▸ What you have to do: Starting at the line that contains "For every named" and ending at the line that contains "Uncategorized (193, 163)", the lines below are to be given again exactly, with nothing added.

▸ Supplied material:
###

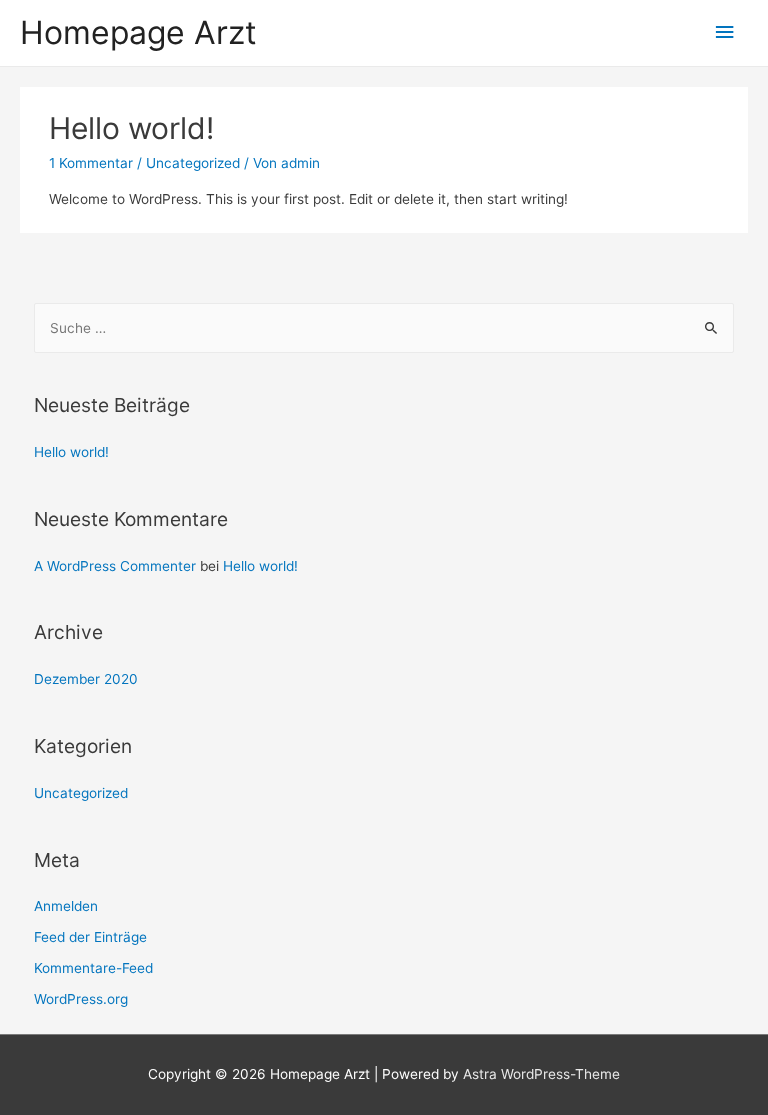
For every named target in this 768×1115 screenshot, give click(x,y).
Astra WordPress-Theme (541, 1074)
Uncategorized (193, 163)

###

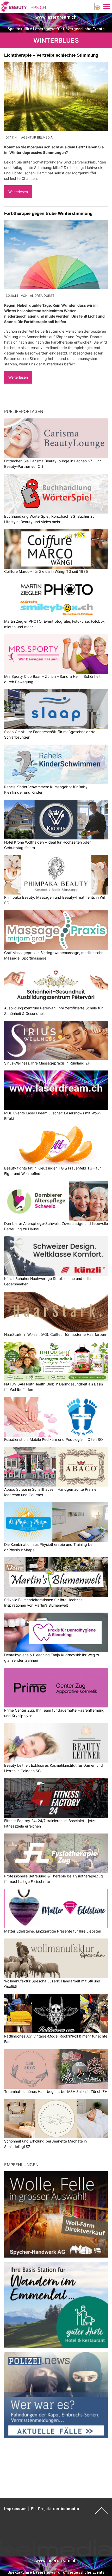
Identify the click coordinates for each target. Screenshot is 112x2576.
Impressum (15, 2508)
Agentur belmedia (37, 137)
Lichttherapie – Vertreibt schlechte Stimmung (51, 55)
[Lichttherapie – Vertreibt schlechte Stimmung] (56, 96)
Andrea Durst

###

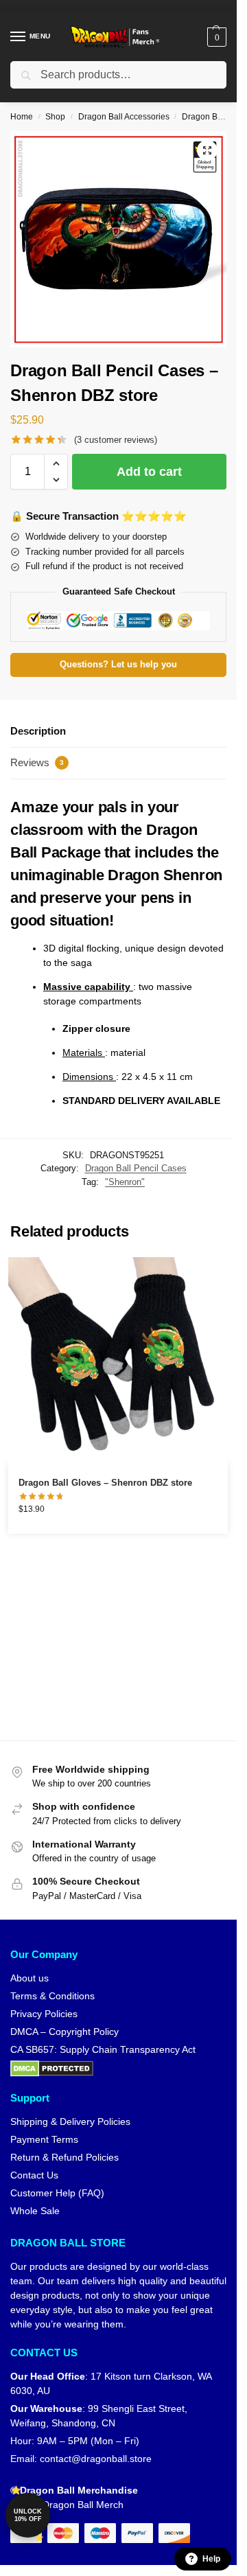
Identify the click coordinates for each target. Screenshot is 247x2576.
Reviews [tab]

###

▸ Reply to the exercise:
For every named target in this 768×1115 screenshot, give click(x,y).
Astra WordPress-Theme (541, 1074)
Uncategorized (193, 163)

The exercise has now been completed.